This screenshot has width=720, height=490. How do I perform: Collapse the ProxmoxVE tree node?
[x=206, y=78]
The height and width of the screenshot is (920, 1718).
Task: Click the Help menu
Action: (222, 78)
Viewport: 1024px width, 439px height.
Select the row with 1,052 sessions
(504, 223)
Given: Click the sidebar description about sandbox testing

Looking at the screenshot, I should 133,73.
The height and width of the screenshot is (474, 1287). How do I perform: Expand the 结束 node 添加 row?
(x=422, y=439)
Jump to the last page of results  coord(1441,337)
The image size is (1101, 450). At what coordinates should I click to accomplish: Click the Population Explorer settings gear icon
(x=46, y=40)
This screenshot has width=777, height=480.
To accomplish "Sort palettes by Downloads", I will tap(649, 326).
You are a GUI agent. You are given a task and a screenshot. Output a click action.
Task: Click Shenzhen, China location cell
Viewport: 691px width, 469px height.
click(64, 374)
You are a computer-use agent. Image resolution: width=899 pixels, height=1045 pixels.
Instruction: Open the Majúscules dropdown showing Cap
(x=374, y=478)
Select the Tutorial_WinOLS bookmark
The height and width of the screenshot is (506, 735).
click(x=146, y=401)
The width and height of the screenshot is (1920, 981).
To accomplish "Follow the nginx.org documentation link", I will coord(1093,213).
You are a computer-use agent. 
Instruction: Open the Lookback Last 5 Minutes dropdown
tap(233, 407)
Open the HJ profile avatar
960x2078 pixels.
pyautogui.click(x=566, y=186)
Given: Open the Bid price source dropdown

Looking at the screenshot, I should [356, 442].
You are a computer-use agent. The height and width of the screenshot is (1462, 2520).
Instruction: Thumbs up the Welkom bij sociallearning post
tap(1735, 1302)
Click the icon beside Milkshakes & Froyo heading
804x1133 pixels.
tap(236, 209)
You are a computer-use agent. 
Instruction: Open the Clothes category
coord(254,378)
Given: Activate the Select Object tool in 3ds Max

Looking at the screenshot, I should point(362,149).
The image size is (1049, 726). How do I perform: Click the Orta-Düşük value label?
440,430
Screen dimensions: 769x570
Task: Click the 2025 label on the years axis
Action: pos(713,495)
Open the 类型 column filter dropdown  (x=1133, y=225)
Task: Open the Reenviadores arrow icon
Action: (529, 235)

Brief. For the lines from the one containing "The image size is (1049, 726)." through the end of the listing above, output each exactly and leave out the rest.

Exercise solution.
The image size is (1049, 726). How do I perform: Click the Orta-Düşük value label?
440,430
Screen dimensions: 769x570
Task: Click the 2025 label on the years axis
Action: pos(713,495)
Open the 类型 column filter dropdown  (x=1133, y=225)
Task: Open the Reenviadores arrow icon
Action: (529, 235)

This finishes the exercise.